■ Work to do ■
**A)** In the kernel patch review, explain when the reviewer says the extra lowmem pressure on 32-bit systems becomes a problem.
**B)** In the kernel patch review, write out the passage starting at "On 32-bit, this" and ending at "(24G x86 machine).", swapping "bug report" for "problem report".
**C)** Write the next part of the kernel patch review, picking up after the last line shown.

■ Text segment ■
= = = = =

On 32-bit, this idea increases lowmem pressure. Ordinarily, this is
only a problem when the higher zone is really large and management
structures can only be allocated from the lower zones. Granted,
it is rare this is the case but in the last 6 months, I've seen at
least one bug report that could be attributed to lowmem pressure
(24G x86 machine).

A brief explanation as to why this is not a problem may be needed.

> The global dirty limits are put in proportion to the respective zone's
> amount of dirtyable memory and the allocation denied when the limit of
> that zone is reached.
> 

What are the risks of a process stalling on dirty pages in a high zone
that is very small (e.g. 64M) ?

> Before the allocation fails, the allocator slowpath has a stage before
> compaction and reclaim, where the flusher threads are kicked and the
> allocator ultimately has to wait for writeback if still none of the
> zones has become eligible for allocation again in the meantime.
> 
> Signed-off-by: Johannes Weiner <hannes@xxxxxxxxxxx>
> ---
>  include/linux/gfp.h       |    4 +-
>  include/linux/writeback.h |    3 +
>  mm/page-writeback.c       |  132 +++++++++++++++++++++++++++++++++++++++------
>  mm/page_alloc.c           |   27 +++++++++
>  4 files changed, 149 insertions(+), 17 deletions(-)
> 
> diff --git a/include/linux/gfp.h b/include/linux/gfp.h
> index 3a76faf..78d5338 100644
> --- a/include/linux/gfp.h
> +++ b/include/linux/gfp.h
> @@ -36,6 +36,7 @@ struct vm_area_struct;
>  #endif
>  #define ___GFP_NO_KSWAPD	0x400000u
>  #define ___GFP_OTHER_NODE	0x800000u
> +#define ___GFP_WRITE		0x1000000u
>  
>  /*
>   * GFP bitmasks..
> @@ -85,6 +86,7 @@ struct vm_area_struct;
>  
>  #define __GFP_NO_KSWAPD	((__force gfp_t)___GFP_NO_KSWAPD)
>  #define __GFP_OTHER_NODE ((__force gfp_t)___GFP_OTHER_NODE) /* On behalf of other node */
> +#define __GFP_WRITE	((__force gfp_t)___GFP_WRITE)	/* Will be dirtied soon */
>  

/* May be dirtied soon */ :)

>  /*
>   * This may seem redundant, but it's a way of annotating false positives vs.
> @@ -92,7 +94,7 @@ struct vm_area_struct;
>   */
>  #define __GFP_NOTRACK_FALSE_POSITIVE (__GFP_NOTRACK)
>  
> -#define __GFP_BITS_SHIFT 24	/* Room for N __GFP_FOO bits */
> +#define __GFP_BITS_SHIFT 25	/* Room for N __GFP_FOO bits */
>  #define __GFP_BITS_MASK ((__force gfp_t)((1 << __GFP_BITS_SHIFT) - 1))

= = = = =

■ Data provided ■
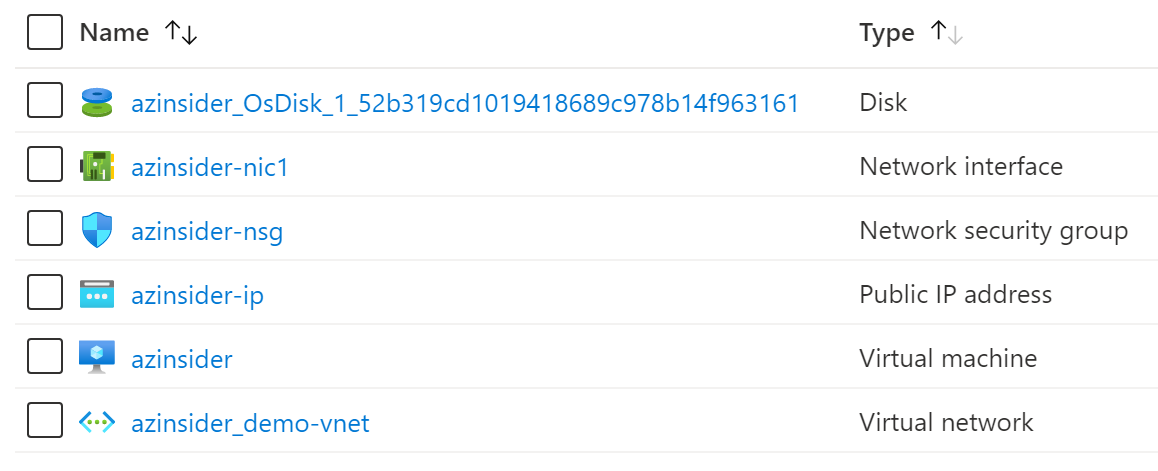The height and width of the screenshot is (471, 1158).
Task: Select the azinsider_OsDisk row checkbox
Action: click(45, 100)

= = = = =

■ Outputs for the tasks ■
**A)** The reviewer says it is ordinarily a problem only when the higher zone is really large and the management structures can only be allocated from the lower zones.

**B)**
On 32-bit, this idea increases lowmem pressure. Ordinarily, this is
only a problem when the higher zone is really large and management
structures can only be allocated from the lower zones. Granted,
it is rare this is the case but in the last 6 months, I've seen at
least one problem report that could be attributed to lowmem pressure
(24G x86 machine).

**C)**
>  
>  /* This equals 0, but use constants in case they ever change */
> diff --git a/include/linux/writeback.h b/include/linux/writeback.h
> index 8c63f3a..9312e25 100644
> --- a/include/linux/writeback.h
> +++ b/include/linux/writeback.h
> @@ -93,6 +93,9 @@ void laptop_mode_timer_fn(unsigned long data);
>  static inline void laptop_sync_completion(void) { }
>  #endif
>  void throttle_vm_writeout(gfp_t gfp_mask);
> +bool zone_dirty_ok(struct zone *zone);
> +void try_to_writeback_pages(struct zonelist *zonelist, gfp_t gfp_mask,
> +			    nodemask_t *nodemask);
>  
>  /* These are exported to sysctl. */
>  extern int dirty_background_ratio;
> diff --git a/mm/page-writeback.c b/mm/page-writeback.c
> index 41dc871..ce673ec 100644
> --- a/mm/page-writeback.c
> +++ b/mm/page-writeback.c
> @@ -154,6 +154,18 @@ static unsigned long determine_dirtyable_memory(void)
>  	return x + 1;	/* Ensure that we never return 0 */
>  }
>  
> +static unsigned long zone_dirtyable_memory(struct zone *zone)
> +{

Terse comment there :)

> +	unsigned long x = 1; /* Ensure that we never return 0 */
> +
> +	if (is_highmem(zone) && !vm_highmem_is_dirtyable)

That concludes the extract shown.